Supplied data Start Marker

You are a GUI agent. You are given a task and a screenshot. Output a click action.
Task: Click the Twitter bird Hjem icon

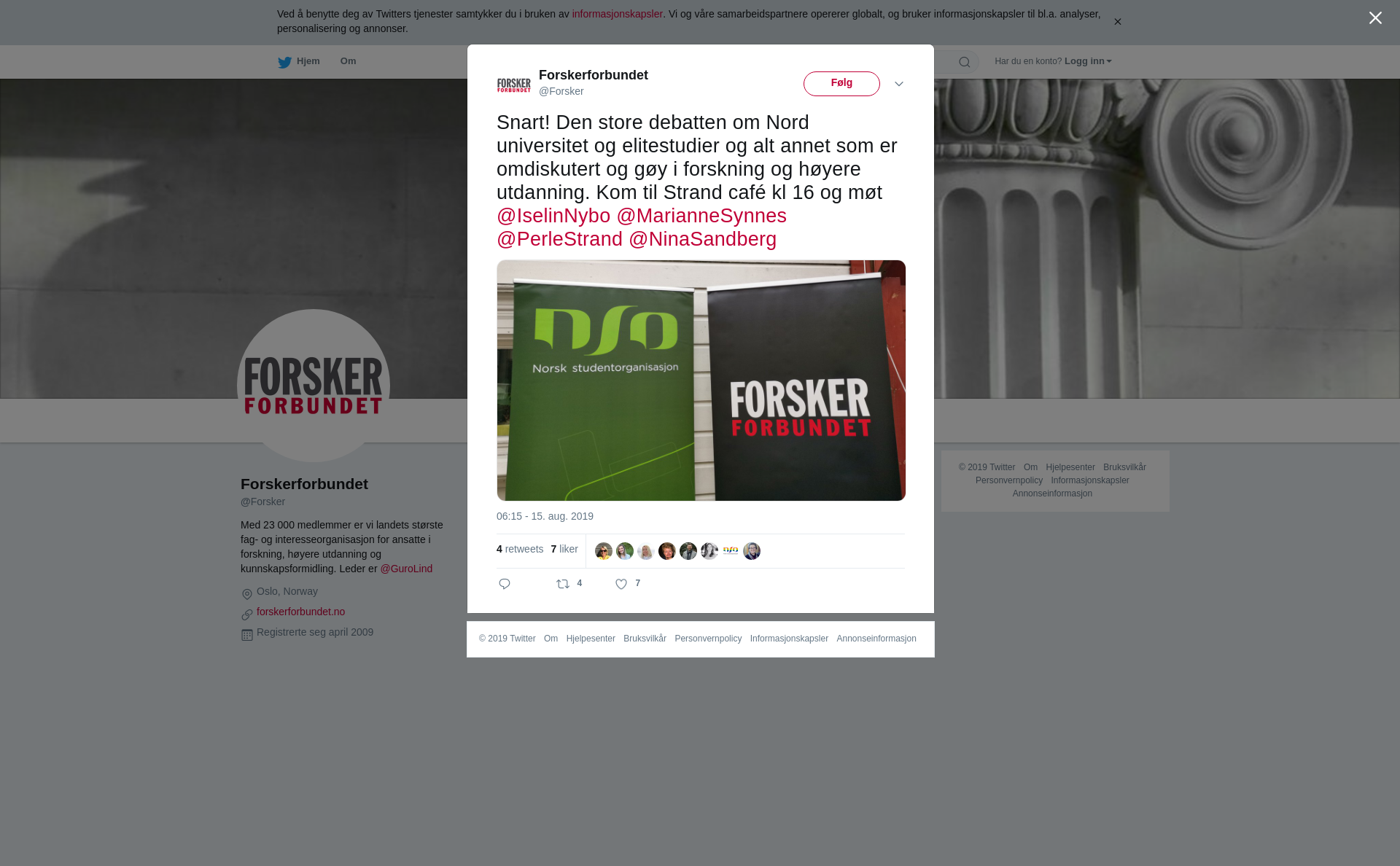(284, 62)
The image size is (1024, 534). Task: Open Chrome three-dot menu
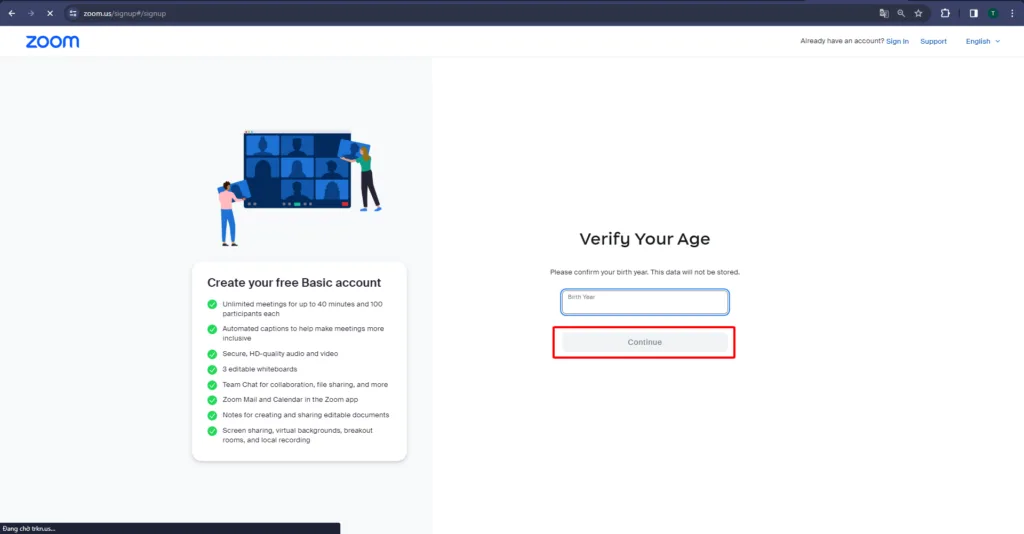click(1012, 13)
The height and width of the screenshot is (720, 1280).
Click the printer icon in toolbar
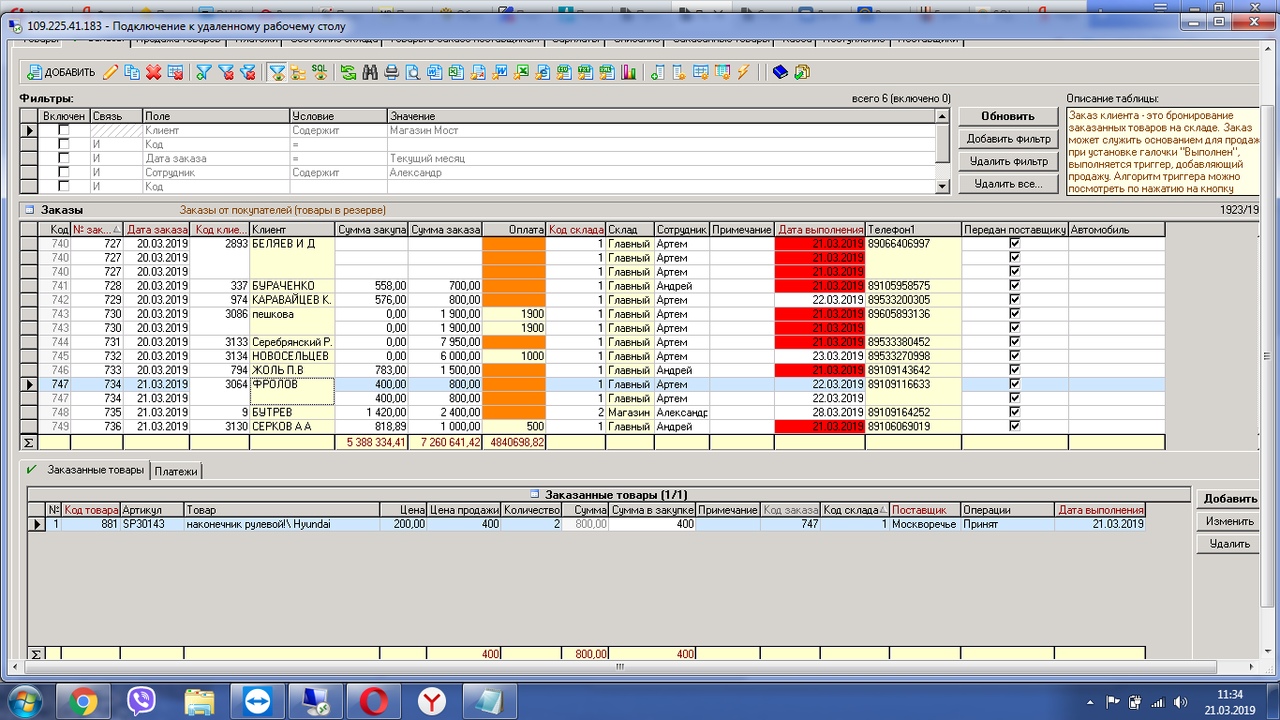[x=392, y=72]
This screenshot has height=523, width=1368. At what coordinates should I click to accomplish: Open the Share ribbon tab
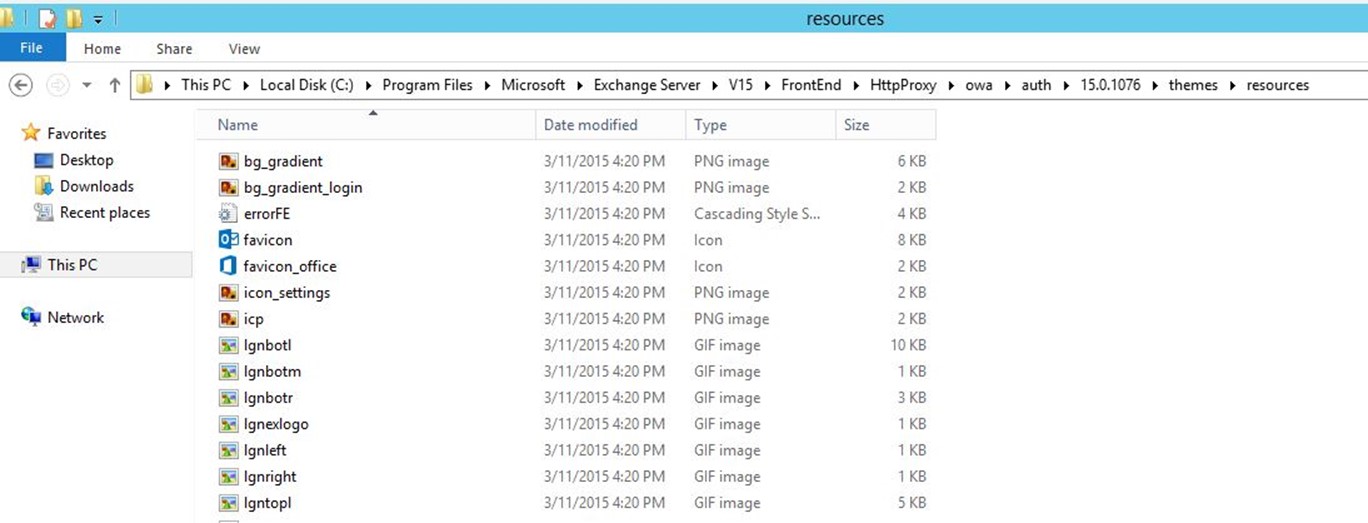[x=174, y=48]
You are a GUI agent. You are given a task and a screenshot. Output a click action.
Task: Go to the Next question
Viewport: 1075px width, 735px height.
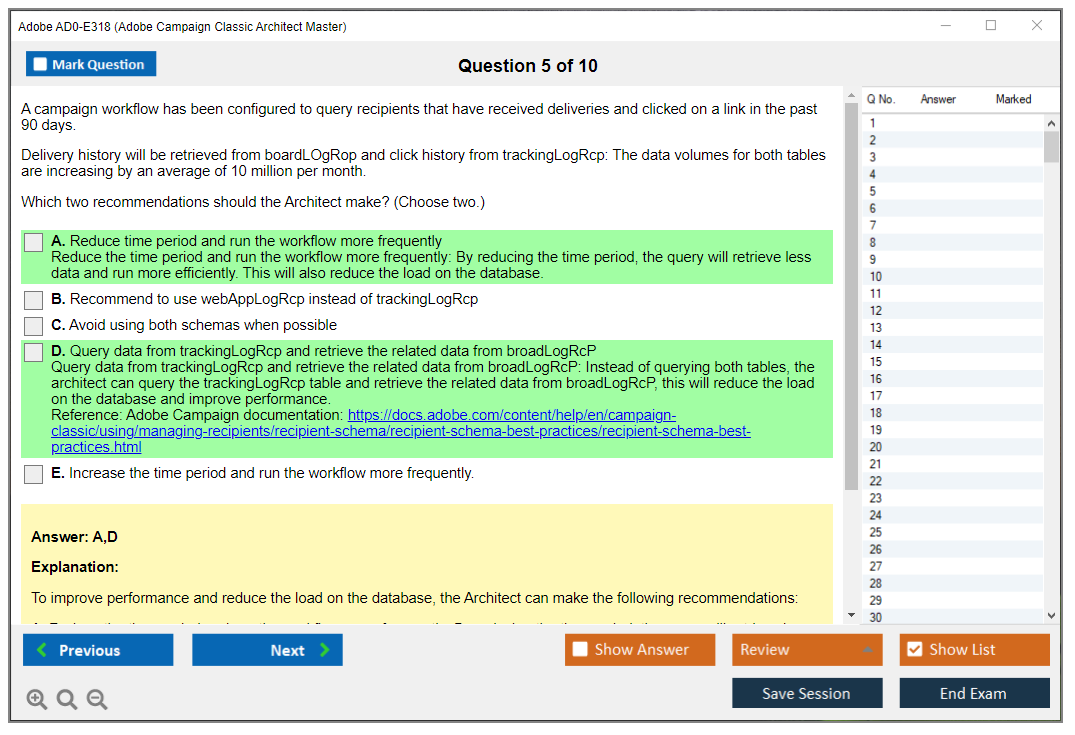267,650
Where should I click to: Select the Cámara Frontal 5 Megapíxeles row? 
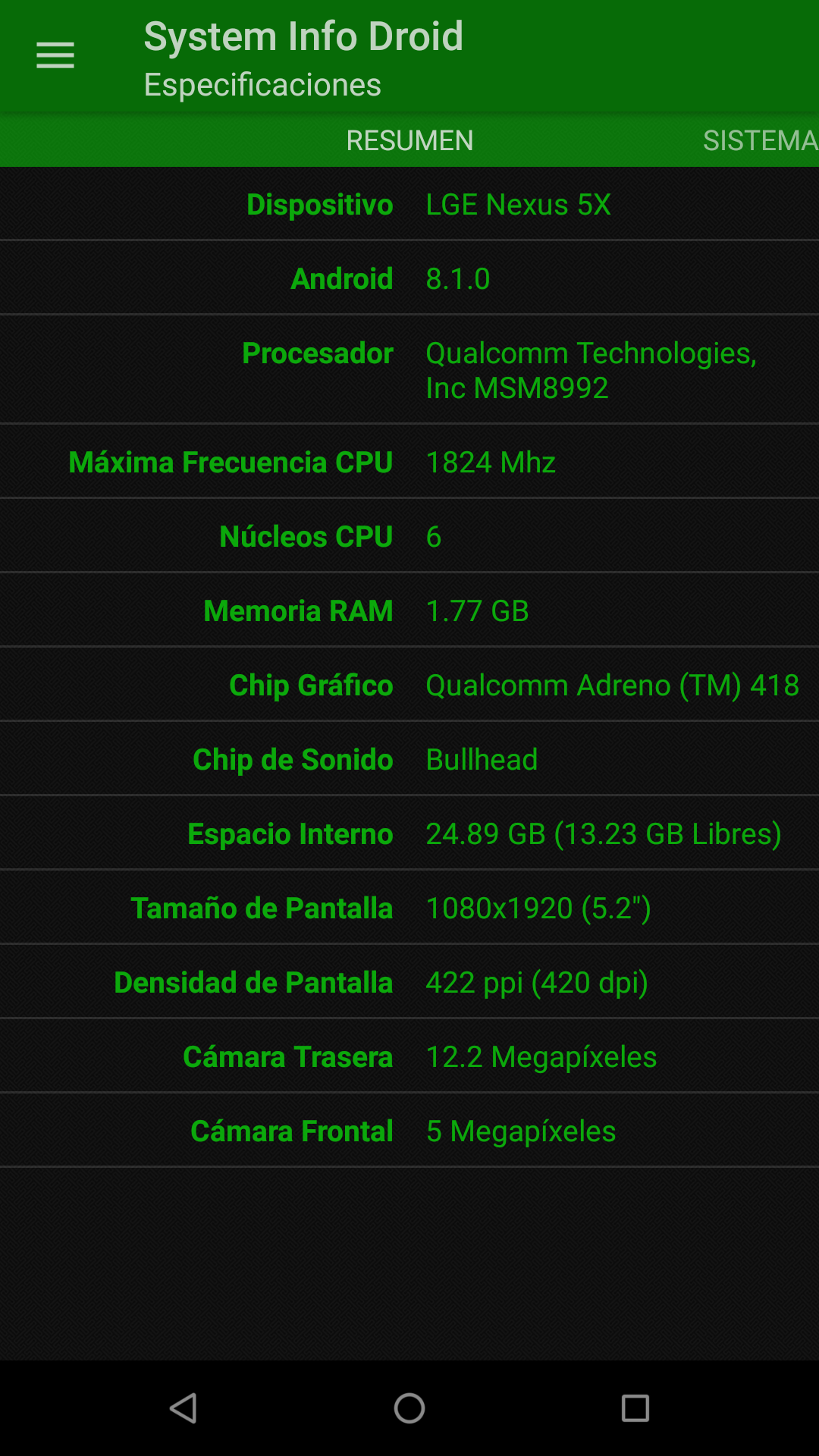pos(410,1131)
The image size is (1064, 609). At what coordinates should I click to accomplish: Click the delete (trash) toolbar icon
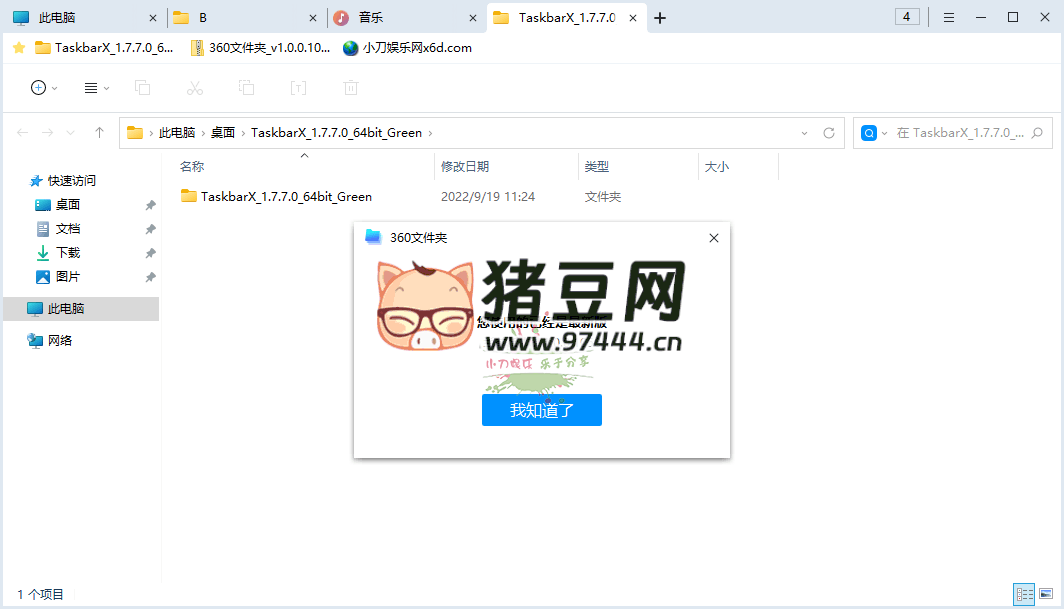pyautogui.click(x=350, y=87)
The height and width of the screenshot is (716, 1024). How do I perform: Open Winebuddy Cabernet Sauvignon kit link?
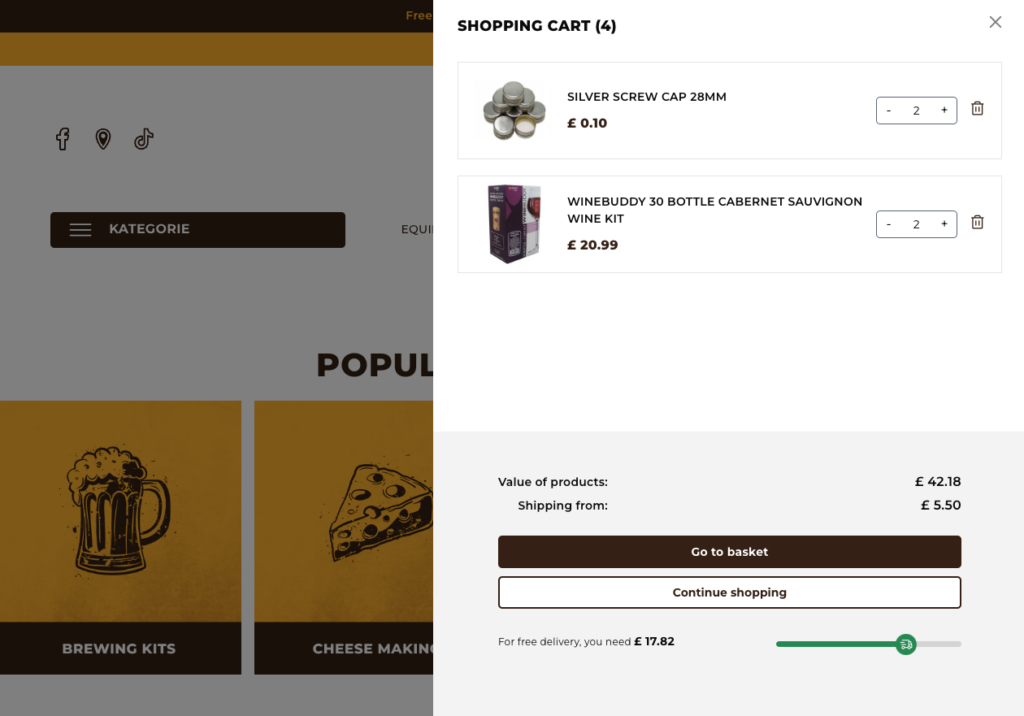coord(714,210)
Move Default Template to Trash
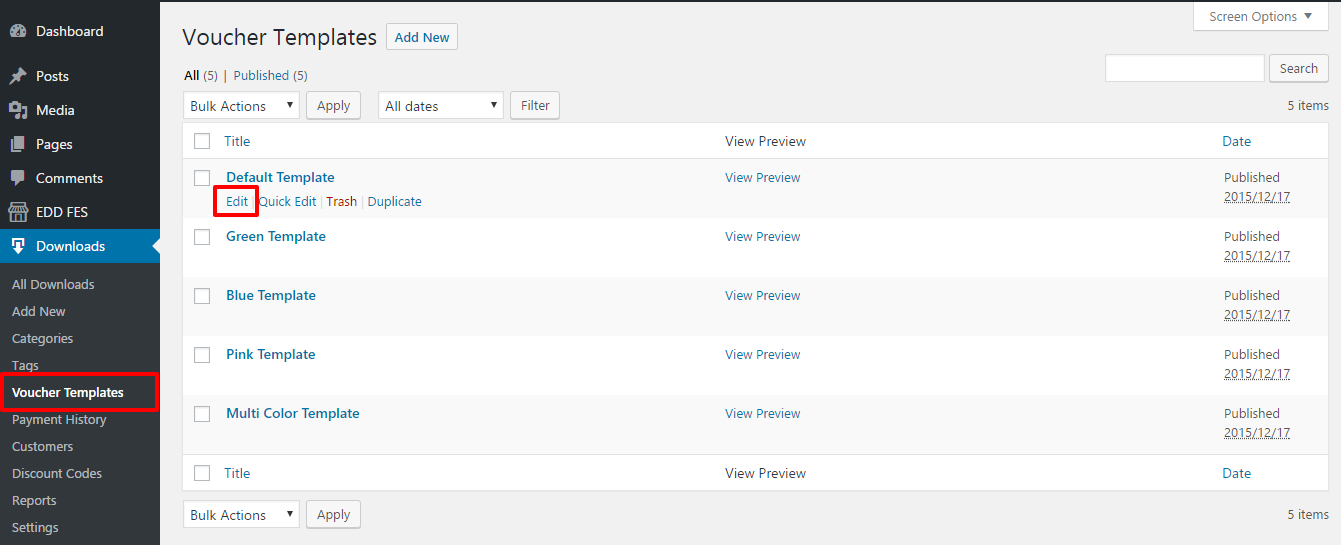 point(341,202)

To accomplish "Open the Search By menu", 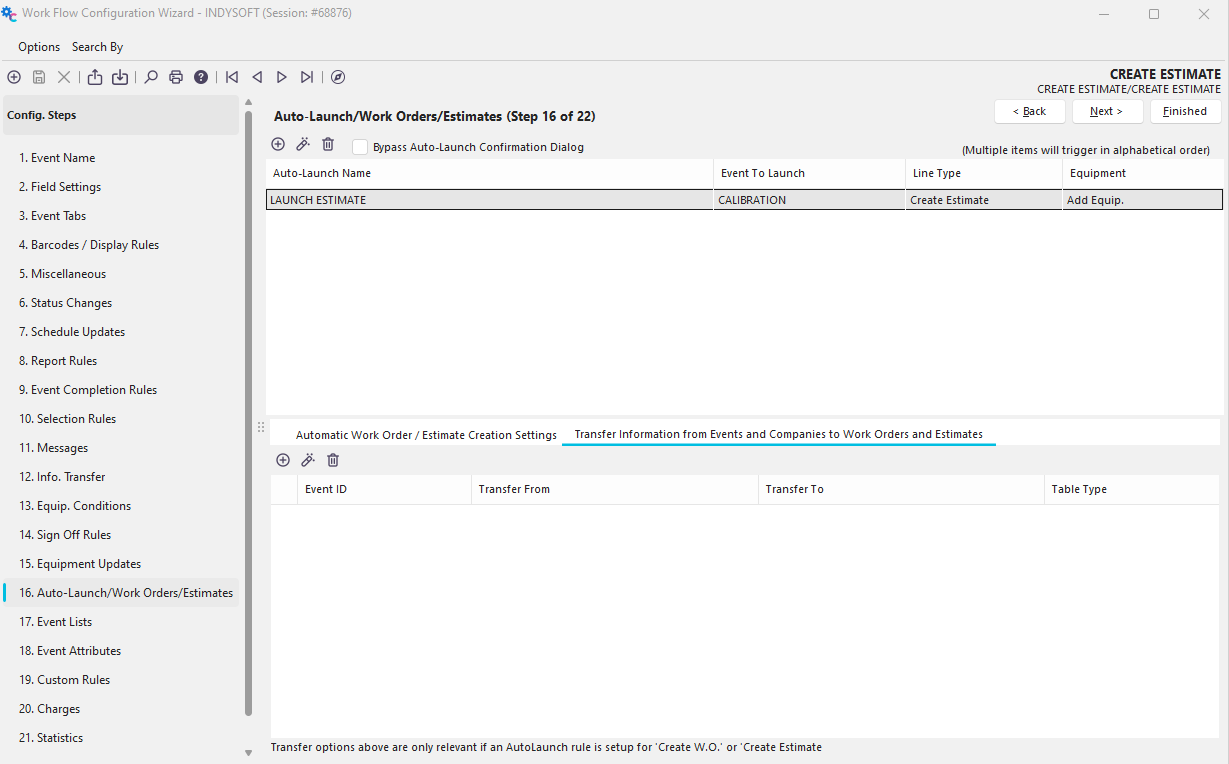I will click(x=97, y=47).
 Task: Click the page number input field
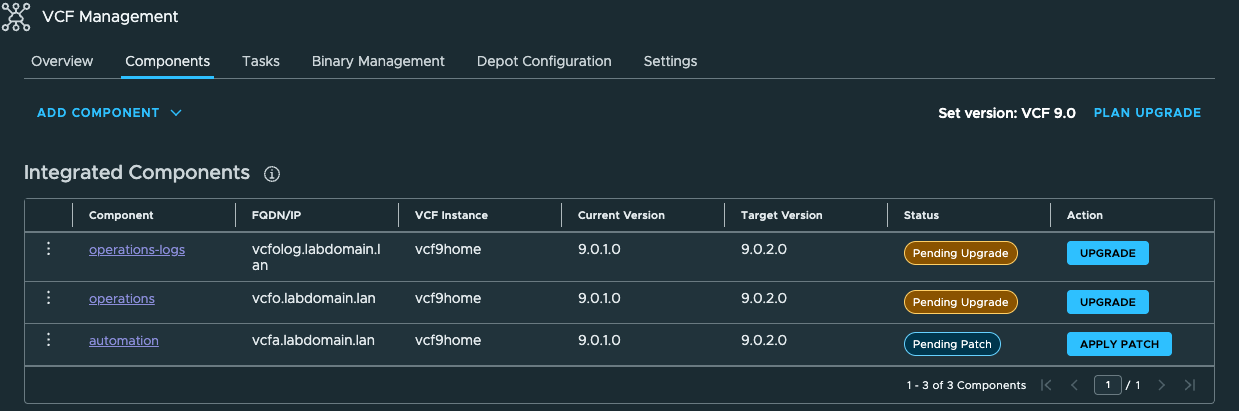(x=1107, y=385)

Supplied data End Marker

Exercise aim: Please reproduce the entries above exactly, from their first line to the line holding "The height and width of the screenshot is (720, 1280)." inclusive, and nothing else; the pictures stay out.

Answer box:
You are a GUI agent. You are given a task and a screenshot. Output a click action.
Task: Click the Twitter bird Hjem icon

(284, 62)
The image size is (1024, 534). Task: Open Chrome three-dot menu
click(1012, 13)
The height and width of the screenshot is (720, 1280).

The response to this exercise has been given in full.